#### [THE DATA]
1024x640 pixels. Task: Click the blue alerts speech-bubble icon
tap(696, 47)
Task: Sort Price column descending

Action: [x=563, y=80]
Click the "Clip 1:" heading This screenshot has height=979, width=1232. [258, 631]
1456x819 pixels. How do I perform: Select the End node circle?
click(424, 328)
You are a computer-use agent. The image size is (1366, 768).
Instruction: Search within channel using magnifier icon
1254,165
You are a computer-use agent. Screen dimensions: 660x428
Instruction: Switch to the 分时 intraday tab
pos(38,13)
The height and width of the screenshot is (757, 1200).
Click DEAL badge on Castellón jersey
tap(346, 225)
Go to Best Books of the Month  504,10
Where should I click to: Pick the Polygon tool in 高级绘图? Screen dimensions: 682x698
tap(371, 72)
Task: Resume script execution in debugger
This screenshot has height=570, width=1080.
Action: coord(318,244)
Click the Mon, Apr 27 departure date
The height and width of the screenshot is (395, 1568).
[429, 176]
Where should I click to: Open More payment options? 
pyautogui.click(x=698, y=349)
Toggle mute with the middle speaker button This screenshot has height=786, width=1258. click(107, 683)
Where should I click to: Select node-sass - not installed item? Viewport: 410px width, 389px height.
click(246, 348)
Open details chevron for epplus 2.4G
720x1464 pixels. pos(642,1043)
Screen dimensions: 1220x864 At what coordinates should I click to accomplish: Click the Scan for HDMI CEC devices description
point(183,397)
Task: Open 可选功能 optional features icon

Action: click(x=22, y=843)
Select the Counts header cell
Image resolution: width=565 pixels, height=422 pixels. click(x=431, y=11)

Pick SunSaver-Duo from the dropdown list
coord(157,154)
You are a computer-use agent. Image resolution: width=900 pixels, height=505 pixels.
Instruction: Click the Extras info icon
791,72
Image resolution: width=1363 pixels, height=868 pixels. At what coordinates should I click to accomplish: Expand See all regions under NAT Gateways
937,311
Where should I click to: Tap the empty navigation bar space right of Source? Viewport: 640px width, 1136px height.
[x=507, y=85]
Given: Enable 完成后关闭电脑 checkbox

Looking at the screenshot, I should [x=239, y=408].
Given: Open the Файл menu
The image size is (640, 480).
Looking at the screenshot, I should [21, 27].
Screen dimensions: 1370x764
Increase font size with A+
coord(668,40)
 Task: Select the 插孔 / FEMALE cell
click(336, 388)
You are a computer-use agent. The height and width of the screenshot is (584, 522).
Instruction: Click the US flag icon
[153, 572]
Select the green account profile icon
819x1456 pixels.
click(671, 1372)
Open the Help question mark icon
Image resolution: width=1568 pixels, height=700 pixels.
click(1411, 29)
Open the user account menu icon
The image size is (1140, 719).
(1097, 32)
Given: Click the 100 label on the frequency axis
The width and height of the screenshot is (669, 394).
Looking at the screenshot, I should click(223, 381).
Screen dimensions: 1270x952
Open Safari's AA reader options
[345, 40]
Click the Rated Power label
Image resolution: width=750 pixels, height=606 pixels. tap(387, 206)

#### [EXERCISE GOAL]
Using the material above, report each line where "menu" occurs.

#### [SOLUTION TO THE EXERCISE]
Given: Open the Файл menu
Open the user account menu icon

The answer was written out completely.